My Great-Great Grandfather William had a brother who was born on Christmas day in 1836, he was named "Isaac Christmas" and was a farmer and later a mole catcher.

I was lucky in that it didn't cost me anything to find this out as the info was put on the internet by someone who shared my ancestors.  I also found photos of my family dating back to Victorian times.
I will continue to look into it.


----------



## *DrDLN* (dr.s.dhillon) (Jan 19, 2011)

I know my family history over six generations back to 18th century. It's good to know your roots.


----------



## Alle Meine Entchen (Dec 6, 2009)

my dad is the geneologist in the family.  He occassionally will try to get me interested, but it's a no go.  He's had to slow down a lot b/c he has bad knees (and recently re injured one so bad he'll need surgery again) and most of the family cemetaries seem to be on top of  steep hills.  He's found some interesting and not so interesting things (like the fact that even though his mom was a McCoy, we aren't related to Those McCoys of the Hatfield and McCoy fame)


----------



## Joyce DeBacco (Apr 24, 2010)

I have a photo of my family taken in 1873. In it is my grandfather as a young boy, my great grandparents and my great, great grandparents. My father had only brothers, but I noticed that his aunts didn't live past their twenties. I assume they'd died in childbirth because all the men of that generation survived to old age.

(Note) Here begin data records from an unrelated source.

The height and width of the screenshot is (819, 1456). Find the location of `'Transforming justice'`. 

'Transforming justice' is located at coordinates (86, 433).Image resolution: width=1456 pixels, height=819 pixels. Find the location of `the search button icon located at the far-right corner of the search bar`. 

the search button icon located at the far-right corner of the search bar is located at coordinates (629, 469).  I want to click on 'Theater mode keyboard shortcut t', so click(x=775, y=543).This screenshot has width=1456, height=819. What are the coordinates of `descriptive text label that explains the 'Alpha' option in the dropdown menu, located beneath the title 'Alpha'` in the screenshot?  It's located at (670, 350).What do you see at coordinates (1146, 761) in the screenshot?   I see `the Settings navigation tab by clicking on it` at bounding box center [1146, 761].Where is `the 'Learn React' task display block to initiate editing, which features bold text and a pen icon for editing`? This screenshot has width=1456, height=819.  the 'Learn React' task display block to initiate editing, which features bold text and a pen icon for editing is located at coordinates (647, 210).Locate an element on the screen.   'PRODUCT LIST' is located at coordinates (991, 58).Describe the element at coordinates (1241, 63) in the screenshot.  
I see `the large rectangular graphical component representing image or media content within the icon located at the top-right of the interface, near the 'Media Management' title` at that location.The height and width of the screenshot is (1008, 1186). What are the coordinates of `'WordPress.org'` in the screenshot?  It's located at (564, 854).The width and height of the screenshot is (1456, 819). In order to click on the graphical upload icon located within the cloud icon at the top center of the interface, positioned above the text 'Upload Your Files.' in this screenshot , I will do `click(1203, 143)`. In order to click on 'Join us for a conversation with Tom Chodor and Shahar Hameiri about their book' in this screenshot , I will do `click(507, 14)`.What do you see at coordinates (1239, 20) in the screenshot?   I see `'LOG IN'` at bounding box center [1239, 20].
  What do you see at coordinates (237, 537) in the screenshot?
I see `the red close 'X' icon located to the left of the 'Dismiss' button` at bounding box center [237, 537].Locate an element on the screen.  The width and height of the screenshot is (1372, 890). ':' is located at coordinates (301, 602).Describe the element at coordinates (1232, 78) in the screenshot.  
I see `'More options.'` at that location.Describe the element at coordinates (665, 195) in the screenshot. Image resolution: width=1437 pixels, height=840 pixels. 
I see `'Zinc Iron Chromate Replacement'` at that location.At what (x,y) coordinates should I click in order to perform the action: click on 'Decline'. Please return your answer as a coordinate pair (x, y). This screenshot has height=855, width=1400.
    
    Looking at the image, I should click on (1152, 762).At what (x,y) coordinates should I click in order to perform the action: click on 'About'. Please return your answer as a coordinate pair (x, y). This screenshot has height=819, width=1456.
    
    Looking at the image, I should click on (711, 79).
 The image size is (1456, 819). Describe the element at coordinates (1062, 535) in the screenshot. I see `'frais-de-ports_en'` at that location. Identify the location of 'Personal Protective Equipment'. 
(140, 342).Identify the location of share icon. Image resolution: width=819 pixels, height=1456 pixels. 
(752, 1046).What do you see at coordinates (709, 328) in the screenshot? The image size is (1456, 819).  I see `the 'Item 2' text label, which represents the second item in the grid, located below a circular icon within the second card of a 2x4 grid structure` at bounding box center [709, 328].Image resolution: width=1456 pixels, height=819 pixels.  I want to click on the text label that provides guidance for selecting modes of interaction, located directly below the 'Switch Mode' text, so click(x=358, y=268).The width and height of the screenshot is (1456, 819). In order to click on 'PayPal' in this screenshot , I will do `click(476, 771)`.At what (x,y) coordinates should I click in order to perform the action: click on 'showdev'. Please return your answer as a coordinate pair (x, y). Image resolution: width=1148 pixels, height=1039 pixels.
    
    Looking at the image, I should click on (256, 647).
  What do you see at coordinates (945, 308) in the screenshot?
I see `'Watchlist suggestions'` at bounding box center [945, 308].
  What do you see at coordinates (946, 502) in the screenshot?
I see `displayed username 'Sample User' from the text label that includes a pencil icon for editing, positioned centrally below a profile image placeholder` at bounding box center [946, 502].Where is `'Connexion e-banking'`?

An interesting story that's been handed down is that my g,g,grandfather was so tiny when he was born, they put him in the warming oven to keep him alive. A primitive incubator, I presume. He survived and grew up to be a sheriff. His son, my g, grandfather was born in jail.

Lots of other info too numerous to go into here. But my dad's family was traced all the way back to the mid 1700s before the trail goes cold. Fascinating subject. That's why I love to watch that show "Who do you think you are?"

Joyce


----------



## CoraBuhlert (Aug 7, 2011)

I can trace my family tree back to the mid 17th century on the paternal grandfather side and maternal grandmother side and to the mid 19th century on the other two sides. Luckily, I have relatives interested in genealogy. 

In Germany, very few families can be traced back further than the 17th century. For anything prior to that, the relevant records were lost in the 30-years-war.


----------



## Carol (was Dara) (Feb 19, 2011)

My grandma is the genealogist in our family, so she does all the footwork and shares the info with the rest of us. It's a good system because I like to know things but wouldn't want to search it out myself. If I remember correctly, she's managed to track down one member of our family as far back as the eighteenth century, when he came over from England, but after that I don't think anything else is known about him. We have a similar problem on the other side of my family, which also came over from England. It seems like the trail goes cold once it leads to another country.


----------



## sesmith (Dec 21, 2011)

All I really know past the "greats" is that apparently (based on my grandfather's account) my great-great-great-grandfather was a cousin of Frank and Jesse James and once hid them in his basement.


----------



## Susan in VA (Apr 3, 2009)

CoraBuhlert said:


> In Germany, very few families can be traced back further than the 17th century. For anything prior to that, the relevant records were lost in the 30-years-war.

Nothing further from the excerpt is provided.